# Source passage start

In other words, when the testimony has been sifted and weighed, and the actual circumstances of the transaction stated in a connected form, the law, by means of its presumptions, determines whether they establish such a relation between the parties as to give rise to reciprocal rights and obligations, and if so, what legal consequences have followed. The issue to be determined may be one, in form, merely of fact, as whether a particular contract was made, or whether one or both of the parties have been guilty of negligence. The circumstances of the entire transaction having been ascertained and stated, the issue is determined by the interpretation which the law puts upon them. This is an office quite distinct from ascertaining the circumstances themselves by the process of reduction from *503 the original mass of evidence. It involves only a consideration of the facts as found, in their relation to each other, in view of fixed legal presumptions, in order to determine and declare the effect to be given to them as a connected whole.

# Source passage end
# Provided material start

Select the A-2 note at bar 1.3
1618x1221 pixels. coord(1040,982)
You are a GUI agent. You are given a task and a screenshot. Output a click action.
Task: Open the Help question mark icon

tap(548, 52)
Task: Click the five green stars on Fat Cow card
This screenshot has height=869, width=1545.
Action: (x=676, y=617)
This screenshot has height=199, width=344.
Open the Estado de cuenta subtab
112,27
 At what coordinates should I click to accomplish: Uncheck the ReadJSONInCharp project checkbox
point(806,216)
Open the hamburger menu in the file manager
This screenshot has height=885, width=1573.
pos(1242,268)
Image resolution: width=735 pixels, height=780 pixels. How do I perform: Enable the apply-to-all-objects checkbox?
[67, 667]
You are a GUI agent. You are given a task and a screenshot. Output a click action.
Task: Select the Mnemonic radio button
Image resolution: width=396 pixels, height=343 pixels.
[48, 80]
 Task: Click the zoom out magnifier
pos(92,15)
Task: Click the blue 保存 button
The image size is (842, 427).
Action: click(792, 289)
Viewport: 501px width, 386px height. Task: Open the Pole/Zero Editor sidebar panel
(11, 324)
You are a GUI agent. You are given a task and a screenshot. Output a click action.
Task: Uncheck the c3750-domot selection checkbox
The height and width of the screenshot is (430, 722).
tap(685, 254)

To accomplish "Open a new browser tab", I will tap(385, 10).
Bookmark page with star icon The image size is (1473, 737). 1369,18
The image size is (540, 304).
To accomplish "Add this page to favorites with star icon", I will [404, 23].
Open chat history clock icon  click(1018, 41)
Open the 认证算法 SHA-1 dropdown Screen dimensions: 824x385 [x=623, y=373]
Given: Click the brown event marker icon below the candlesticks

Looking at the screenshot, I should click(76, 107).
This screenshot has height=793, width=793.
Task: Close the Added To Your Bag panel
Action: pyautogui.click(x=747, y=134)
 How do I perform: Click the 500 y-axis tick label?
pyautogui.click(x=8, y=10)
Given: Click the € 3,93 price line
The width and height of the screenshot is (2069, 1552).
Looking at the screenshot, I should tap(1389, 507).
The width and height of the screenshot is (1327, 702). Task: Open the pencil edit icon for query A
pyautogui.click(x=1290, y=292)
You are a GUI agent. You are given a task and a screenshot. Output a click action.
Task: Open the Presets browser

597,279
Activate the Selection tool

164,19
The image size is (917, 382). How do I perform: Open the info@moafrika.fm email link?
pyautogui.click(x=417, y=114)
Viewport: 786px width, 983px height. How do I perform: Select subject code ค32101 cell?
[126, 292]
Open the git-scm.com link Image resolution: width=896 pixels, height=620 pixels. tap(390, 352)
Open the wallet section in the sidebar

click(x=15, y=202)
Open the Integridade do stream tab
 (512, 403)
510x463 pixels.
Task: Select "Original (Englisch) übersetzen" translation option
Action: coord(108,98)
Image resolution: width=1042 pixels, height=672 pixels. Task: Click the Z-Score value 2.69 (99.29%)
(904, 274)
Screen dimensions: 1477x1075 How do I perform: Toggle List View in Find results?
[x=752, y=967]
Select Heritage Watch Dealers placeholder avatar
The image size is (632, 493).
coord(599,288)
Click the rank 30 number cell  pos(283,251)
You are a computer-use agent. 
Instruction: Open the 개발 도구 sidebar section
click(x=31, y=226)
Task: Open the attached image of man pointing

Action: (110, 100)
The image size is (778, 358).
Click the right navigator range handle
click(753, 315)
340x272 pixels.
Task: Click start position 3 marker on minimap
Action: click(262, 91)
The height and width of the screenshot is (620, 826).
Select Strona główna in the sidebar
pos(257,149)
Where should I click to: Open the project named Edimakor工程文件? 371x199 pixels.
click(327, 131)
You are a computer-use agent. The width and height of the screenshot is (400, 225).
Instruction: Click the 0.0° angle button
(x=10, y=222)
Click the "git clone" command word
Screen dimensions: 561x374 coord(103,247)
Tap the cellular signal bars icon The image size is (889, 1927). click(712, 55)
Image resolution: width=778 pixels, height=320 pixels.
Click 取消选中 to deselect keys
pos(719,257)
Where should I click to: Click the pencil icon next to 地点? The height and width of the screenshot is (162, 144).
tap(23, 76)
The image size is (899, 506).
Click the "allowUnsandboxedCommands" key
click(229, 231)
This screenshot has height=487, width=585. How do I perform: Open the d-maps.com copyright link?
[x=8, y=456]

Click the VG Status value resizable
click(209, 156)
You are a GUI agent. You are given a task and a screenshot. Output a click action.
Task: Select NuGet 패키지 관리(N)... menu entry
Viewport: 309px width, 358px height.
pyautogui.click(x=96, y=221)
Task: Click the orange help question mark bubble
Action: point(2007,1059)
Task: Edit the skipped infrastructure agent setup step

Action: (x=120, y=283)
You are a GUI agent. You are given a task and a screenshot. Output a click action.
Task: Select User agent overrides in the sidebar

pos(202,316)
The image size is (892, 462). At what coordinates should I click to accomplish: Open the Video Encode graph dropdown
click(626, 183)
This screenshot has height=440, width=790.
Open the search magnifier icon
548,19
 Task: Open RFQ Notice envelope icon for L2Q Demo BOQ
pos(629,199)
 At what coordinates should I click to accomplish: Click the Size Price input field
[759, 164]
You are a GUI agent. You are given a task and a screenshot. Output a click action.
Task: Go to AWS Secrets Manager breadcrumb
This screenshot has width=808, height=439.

# Provided material end

Given task 1:
Reproduce the passage on legal presumptions and the facts of a case in full, word for word.
Given task 2:
Take the part of the records that opens with the line containing "Task: Edit the" and closes with the end of the records, and write out only that part again with "icon" swapped for "symbol" and nothing else changed.

Correct result 1:
In other words, when the testimony has been sifted and weighed, and the actual circumstances of the transaction stated in a connected form, the law, by means of its presumptions, determines whether they establish such a relation between the parties as to give rise to reciprocal rights and obligations, and if so, what legal consequences have followed. The issue to be determined may be one, in form, merely of fact, as whether a particular contract was made, or whether one or both of the parties have been guilty of negligence. The circumstances of the entire transaction having been ascertained and stated, the issue is determined by the interpretation which the law puts upon them. This is an office quite distinct from ascertaining the circumstances themselves by the process of reduction from *503 the original mass of evidence. It involves only a consideration of the facts as found, in their relation to each other, in view of fixed legal presumptions, in order to determine and declare the effect to be given to them as a connected whole.

Correct result 2:
Task: Edit the skipped infrastructure agent setup step

Action: (x=120, y=283)
You are a GUI agent. You are given a task and a screenshot. Output a click action.
Task: Select User agent overrides in the sidebar

pos(202,316)
The image size is (892, 462). At what coordinates should I click to accomplish: Open the Video Encode graph dropdown
click(626, 183)
This screenshot has height=440, width=790.
Open the search magnifier symbol
548,19
 Task: Open RFQ Notice envelope symbol for L2Q Demo BOQ
pos(629,199)
 At what coordinates should I click to accomplish: Click the Size Price input field
[759, 164]
You are a GUI agent. You are given a task and a screenshot. Output a click action.
Task: Go to AWS Secrets Manager breadcrumb
This screenshot has width=808, height=439.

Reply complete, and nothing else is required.